### DOCUMENT SECTION
# 2006 Rs21 Bottom Bunk Latch



## BlueWedge (Sep 11, 2005)

I'm not sure how this works on earlier years but the latch to keep the bottom bunk up will only latch if you remove the cushion on a 06 RS21. So I decided to relocate the latch so it would latch with the cushion up.

First I marked the location of the pin on the leather trimming. I then removed the leather trimming piece. Marking the center first I then removed the staples holding the leather and cut a rectangle out so the latch could fit. I trimmed a hole in the vinyl and contact cemented the leather back in place. The biggest issue was the bottom screw of the latch ended up in the 1/2" gap between the door and side. I trimmed a piece of 1 1/2" pine to fill the gap so the bottom screw had something to hold into. The trim piece holds the pine in the gap when it is replaced.

It wasn't as easy I thought it was going to be but not horrible.








I am pretty sure Keystone decide to place the latch where it was because of the door gap issue. I can't see removing the cushion to latch the bunk as it doesn't fit very well in the upper bunk.

You can find completed photos at the end of the my gallery here along with most of the other mods I have done. ( WARNING - probably not healthy for low-bandwidth connections)
Trailer mods


----------



## HootBob (Apr 26, 2004)

Nice job Blue Wedge









Don


----------



## camping479 (Aug 27, 2003)

That's a good idea









Mike


----------



## PDX_Doug (Nov 16, 2004)

Nice mod, Dave!








Gotta love that Outbacker sense of adventure!









Happy Trails,
Doug


----------



## Swanie (Oct 25, 2004)

I have a 2003 21rs and I have always been annoyed that you have to remove the bottom cushion before latching the bunk (we usually just put the mattress on the upper bunk). It doesn't seem like it would have taken too many brains to design the latch to accommodate the mattress in place. Anyway, your mod sounds very interesting. Any chance you might add some photos? Thanks.


----------



## TheMillers (Aug 8, 2005)

Latch???
I didn't every realize that it had a latch!!!We just leave push it up, I guess since I've got the kids bikes in there, falling was never an issue. Now I can't wait to get home to find my latch!

Bruce


----------



## toolman (Jul 12, 2005)

I never knew it had a latch either.

Toolman


----------



## BlueWedge (Sep 11, 2005)

I haven't used it but I haven't had the trailer very long. I just needed it to be latched at all times ... could be a safety hazzard.







Now I just need to find something to stuff in there so the latch has something to do.

Here are a couple of mini shots... of the latch mod. Or you can visit the link in the first post.


----------



## snsgraham (May 18, 2004)

David,
Man, you've been busy indeed! I really like the "Atomic Clock Alarm" mod, good job! The indoor/outdoor carpet thing is a great idea for hunting season, not to mention the flipped axel....
As we told you guy's earlier, we have had our lower bunk up since we bought the TT. When we lowered it down last August for our Grandson we found more storage type bins on the wall side of the bunk we had totally forgotten about, one of the things that we discovered was elimated on the '06.

### WHAT IS BEING ASKED
According to the bunk latch thread, what must be done on an '06 RS21 before the original latch will hold the bottom bunk up?

### EXCERPTED RECORDS
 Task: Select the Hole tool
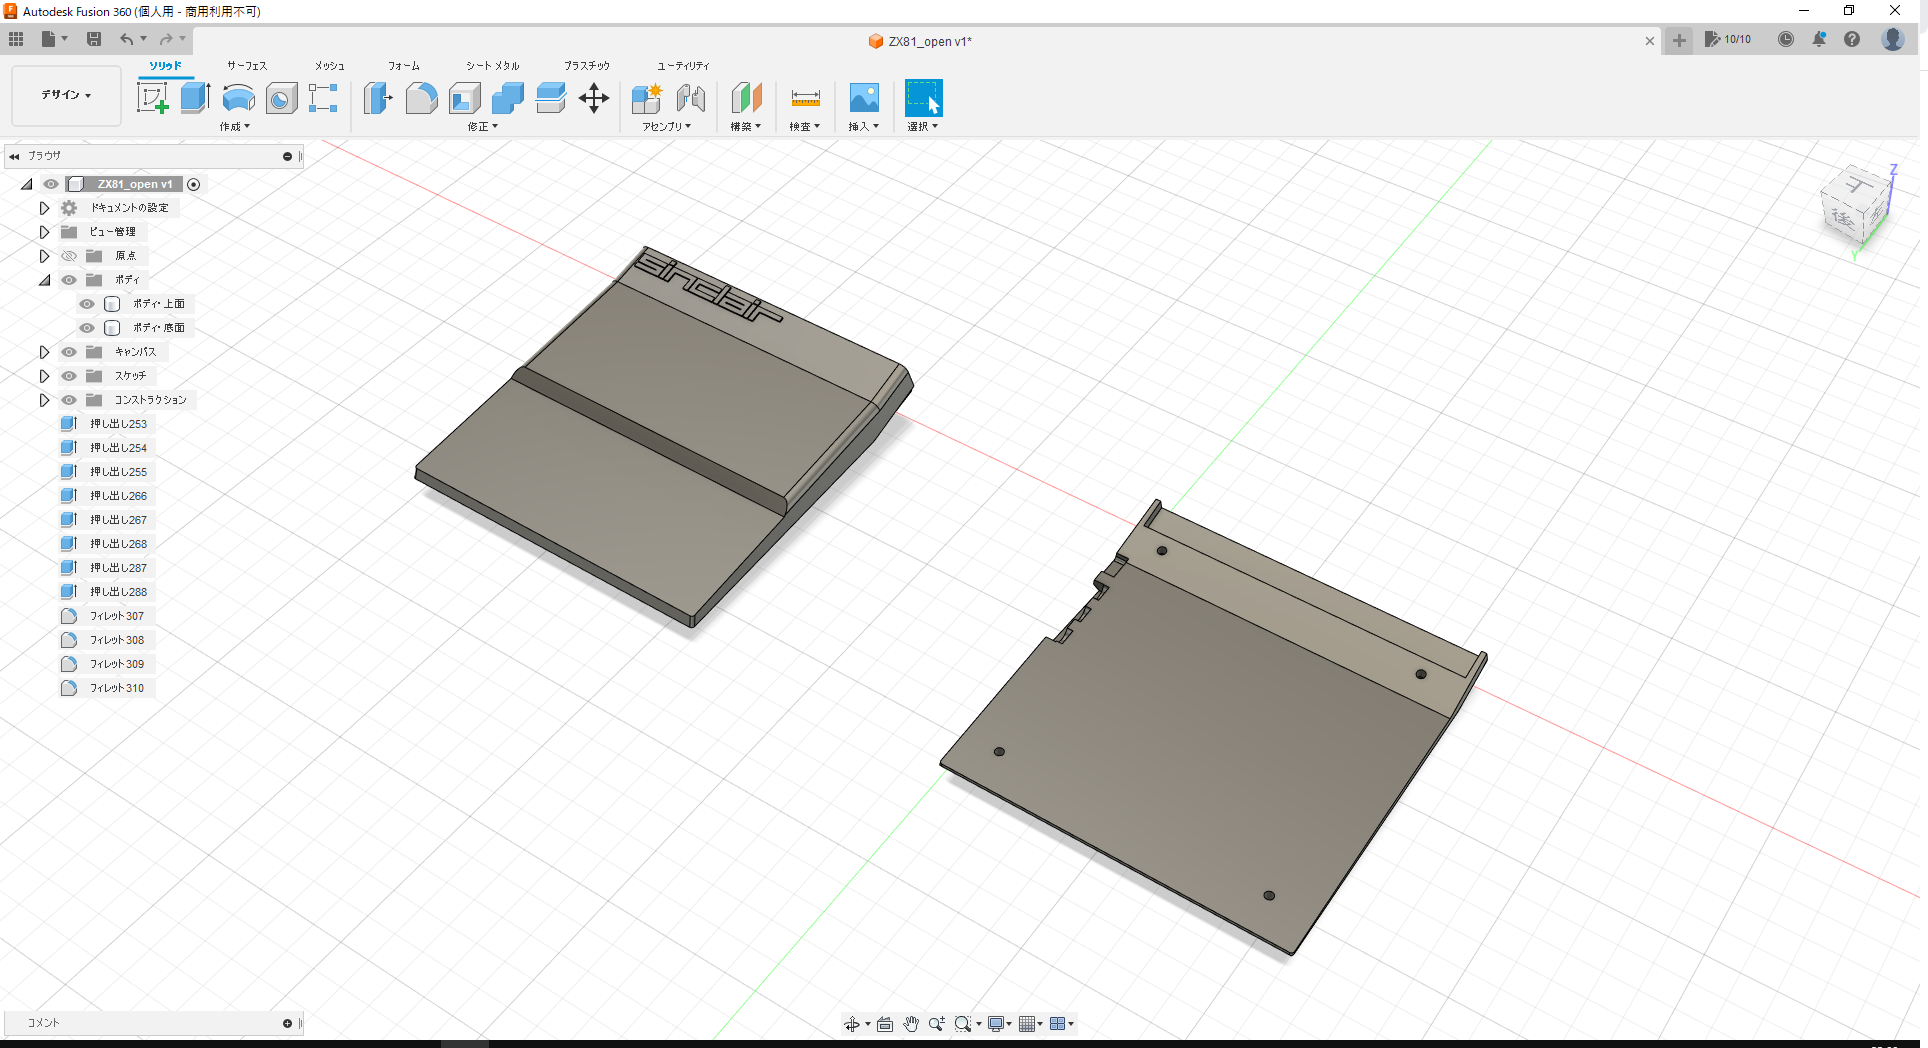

...

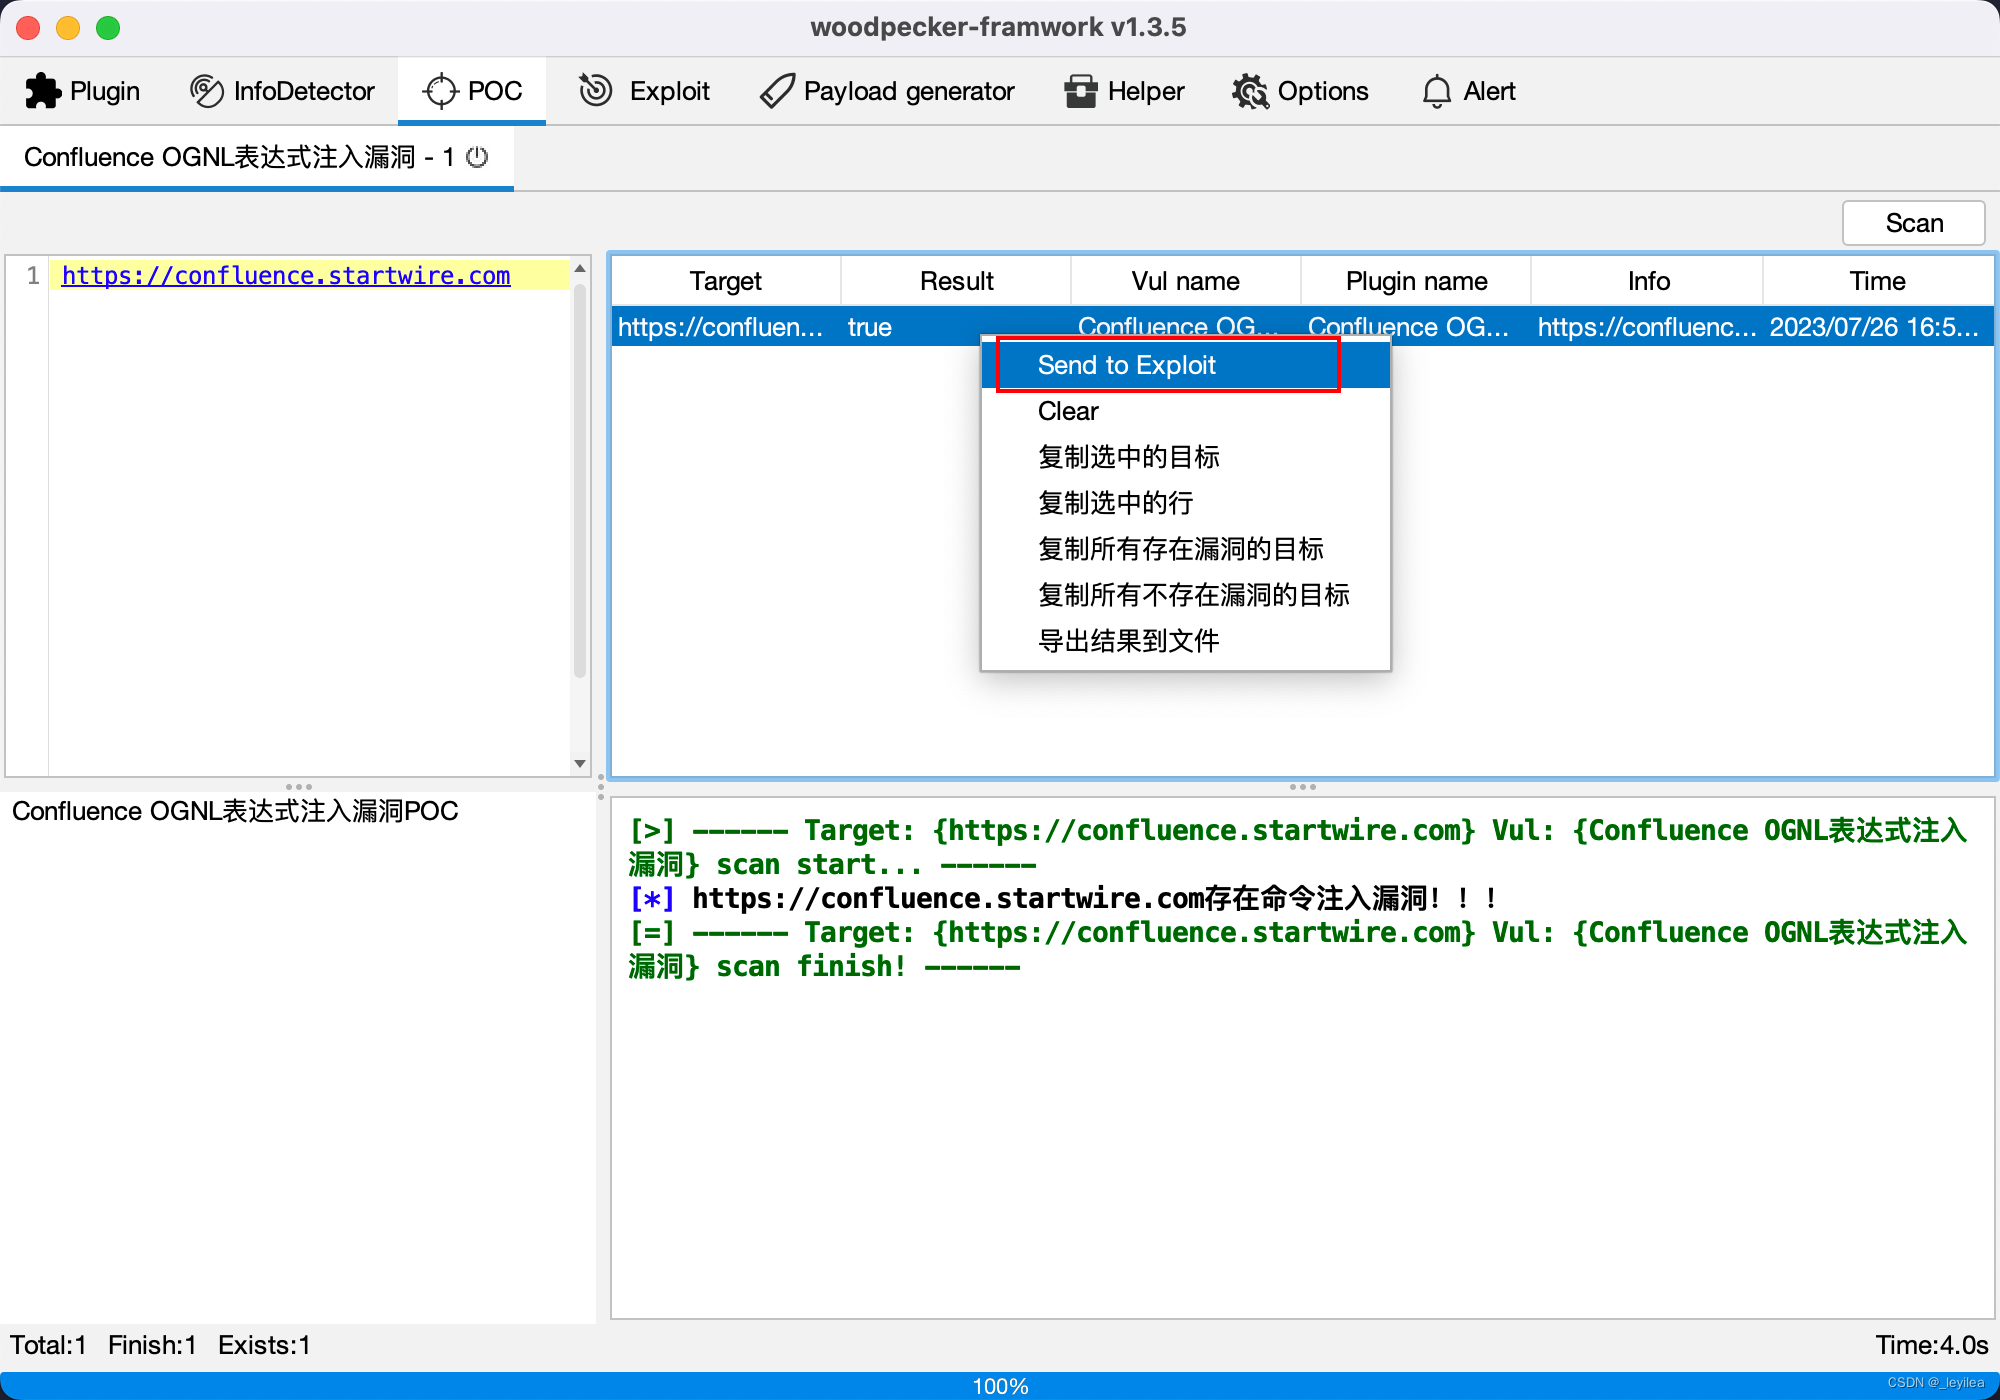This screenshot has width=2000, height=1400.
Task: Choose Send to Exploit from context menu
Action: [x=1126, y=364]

### RESPONSE BELOW
The cushion has to be removed.